To skip the catalog, name the sheet directly as read()'s second argument — and a wrong name tells you what the workbook holds:

read("report.xlsx", "2024 plots")
read("report.xlsx", "2024 plot")
# DpyrError: no sheet named '2024 plot' in 'report.xlsx'.
# Did you mean '2024 plots'? Sheets: 2024 plots, notes

Sheet names must match exactly as they appear on the tab in Excel, including spaces and capitalization.

Writing

The second argument names the worksheet; without it you get Sheet1:

summary.write("results.xlsx")             # one sheet named "Sheet1"
summary.write("results.xlsx", "by_site")  # one sheet named "by_site"

Writing into an existing workbook replaces only the named sheet and keeps the others, so building a multi-sheet report is just repeated writes:

plots.write("report.xlsx", "plots")
notes.write("report.xlsx", "notes")       # plots sheet survives
plots2.write("report.xlsx", "plots")      # replaced in place, notes survives

One honest caveat, and dpyr warns about it: the carried-over sheets are rewritten from their values, so any hand-applied cell formatting (colors, column widths, formulas) in them is lost. For formatting-heavy workbooks, write your data to its own file and link it from the formatted one.

Google Sheets

Copy the sheet's URL straight from the browser's address bar — any docs.google.com/spreadsheets/... link works, no API keys and no client libraries:

wb = read("https://docs.google.com/spreadsheets/d/1AbC.../edit?gid=0")
wb.sheets                          # same Workbook catalog as a local file
read("https://docs.google.com/spreadsheets/d/1AbC.../edit", "plots")

The whole workbook is fetched through Google's export endpoint, so sheet selection, the catalog, and the error messages are identical to local Excel. Two things to know:

  • The sheet must be link-readable. In Google Sheets: Share → "Anyone with the link" (Viewer). A private sheet fails with exactly that instruction — dpyr can't log into your Google account:

    DpyrError: this Google Sheet is not link-readable: '...'. In Google
    Sheets use Share -> 'Anyone with the link' (Viewer), or
    File -> Download -> .xlsx and read the file
    
  • Reads are a snapshot.
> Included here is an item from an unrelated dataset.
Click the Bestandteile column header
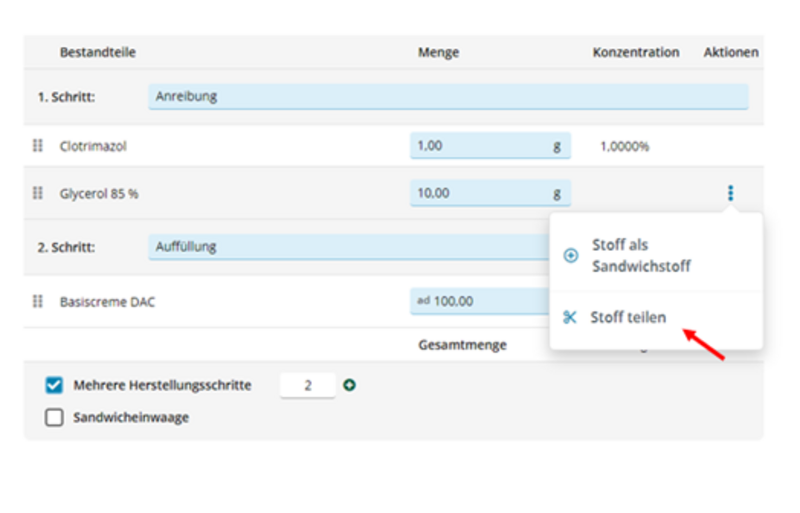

Each read() downloads the current state of the sheet; collaborators' later edits appear on the next read().

There is no writing back to Google Sheets — write an .xlsx and import it, or keep results in parquet/duckdb.

When things go wrong

  • Missing fileDpyrError: read('field_data.xlsx'): no such file. Check the spelling and your working directory.
  • Wrong sheet name — the error names the available sheets and suggests the closest match (see above).
  • Numbers come in as text (or dates as numbers) — usually the spreadsheet itself has mixed content in the column, often a stray note typed into a cell. Clean the column in Excel, or cast after reading: .mutate(x=col.x.cast(float)).
  • Headers aren't on row 1 — dpyr expects the column names in the first row. Title rows and merged cells above the data confuse the reader; delete them in Excel first.

Good to know

  • Excel files are read eagerly (the whole sheet is parsed up front), unlike CSV and parquet which are lazy scans. Fine for the sizes Excel handles anyway.
  • If a workbook is a one-time import, read it once and .write() to parquet — subsequent reads are faster and typed. For a many-table result that stays in the data world, a duckdb file is the better container; reach for multi-sheet Excel when the audience is a human with a spreadsheet program.